Work instructions:
Write the records out again, exactly as they stand below.

Provided records:
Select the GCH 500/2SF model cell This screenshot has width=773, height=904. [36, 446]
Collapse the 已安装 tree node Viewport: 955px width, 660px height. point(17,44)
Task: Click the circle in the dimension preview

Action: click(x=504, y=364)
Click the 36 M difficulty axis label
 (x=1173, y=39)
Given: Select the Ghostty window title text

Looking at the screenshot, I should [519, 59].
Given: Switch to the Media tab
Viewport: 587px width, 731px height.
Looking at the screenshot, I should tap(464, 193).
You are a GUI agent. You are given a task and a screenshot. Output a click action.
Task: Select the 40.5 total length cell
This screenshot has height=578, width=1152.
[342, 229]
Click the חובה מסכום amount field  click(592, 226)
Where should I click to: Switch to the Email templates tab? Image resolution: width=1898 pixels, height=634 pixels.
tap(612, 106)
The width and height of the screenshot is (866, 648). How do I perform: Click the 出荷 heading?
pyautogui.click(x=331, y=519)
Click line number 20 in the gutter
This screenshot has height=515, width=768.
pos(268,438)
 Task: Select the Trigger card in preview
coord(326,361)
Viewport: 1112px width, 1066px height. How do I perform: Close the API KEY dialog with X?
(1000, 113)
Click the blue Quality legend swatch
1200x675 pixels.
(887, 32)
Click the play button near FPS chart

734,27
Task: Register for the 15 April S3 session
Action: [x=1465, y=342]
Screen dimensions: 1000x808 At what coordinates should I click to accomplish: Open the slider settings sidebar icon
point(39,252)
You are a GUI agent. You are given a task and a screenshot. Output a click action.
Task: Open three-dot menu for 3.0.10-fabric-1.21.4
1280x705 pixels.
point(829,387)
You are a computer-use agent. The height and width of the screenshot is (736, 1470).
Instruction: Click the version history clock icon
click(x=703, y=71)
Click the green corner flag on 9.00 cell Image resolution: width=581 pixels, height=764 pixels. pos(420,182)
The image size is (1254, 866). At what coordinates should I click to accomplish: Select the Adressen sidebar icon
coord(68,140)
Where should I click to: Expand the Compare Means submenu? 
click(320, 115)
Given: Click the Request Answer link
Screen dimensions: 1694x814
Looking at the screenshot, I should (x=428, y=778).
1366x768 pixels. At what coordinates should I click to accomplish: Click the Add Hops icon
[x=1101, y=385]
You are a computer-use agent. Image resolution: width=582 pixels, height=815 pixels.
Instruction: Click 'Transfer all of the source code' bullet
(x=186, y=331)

Written solution:
Select the GCH 500/2SF model cell This screenshot has width=773, height=904. [36, 446]
Collapse the 已安装 tree node Viewport: 955px width, 660px height. point(17,44)
Task: Click the circle in the dimension preview

Action: click(x=504, y=364)
Click the 36 M difficulty axis label
 (x=1173, y=39)
Given: Select the Ghostty window title text

Looking at the screenshot, I should [519, 59].
Given: Switch to the Media tab
Viewport: 587px width, 731px height.
Looking at the screenshot, I should tap(464, 193).
You are a GUI agent. You are given a task and a screenshot. Output a click action.
Task: Select the 40.5 total length cell
This screenshot has height=578, width=1152.
[342, 229]
Click the חובה מסכום amount field  click(592, 226)
Where should I click to: Switch to the Email templates tab? Image resolution: width=1898 pixels, height=634 pixels.
tap(612, 106)
The width and height of the screenshot is (866, 648). How do I perform: Click the 出荷 heading?
pyautogui.click(x=331, y=519)
Click line number 20 in the gutter
This screenshot has height=515, width=768.
pos(268,438)
 Task: Select the Trigger card in preview
coord(326,361)
Viewport: 1112px width, 1066px height. How do I perform: Close the API KEY dialog with X?
(1000, 113)
Click the blue Quality legend swatch
1200x675 pixels.
(887, 32)
Click the play button near FPS chart

734,27
Task: Register for the 15 April S3 session
Action: [x=1465, y=342]
Screen dimensions: 1000x808 At what coordinates should I click to accomplish: Open the slider settings sidebar icon
point(39,252)
You are a GUI agent. You are given a task and a screenshot. Output a click action.
Task: Open three-dot menu for 3.0.10-fabric-1.21.4
1280x705 pixels.
point(829,387)
You are a computer-use agent. The height and width of the screenshot is (736, 1470).
Instruction: Click the version history clock icon
click(x=703, y=71)
Click the green corner flag on 9.00 cell Image resolution: width=581 pixels, height=764 pixels. pos(420,182)
The image size is (1254, 866). At what coordinates should I click to accomplish: Select the Adressen sidebar icon
coord(68,140)
Where should I click to: Expand the Compare Means submenu? 
click(320, 115)
Given: Click the Request Answer link
Screen dimensions: 1694x814
Looking at the screenshot, I should (x=428, y=778).
1366x768 pixels. At what coordinates should I click to accomplish: Click the Add Hops icon
[x=1101, y=385]
You are a computer-use agent. Image resolution: width=582 pixels, height=815 pixels.
Instruction: Click 'Transfer all of the source code' bullet
(x=186, y=331)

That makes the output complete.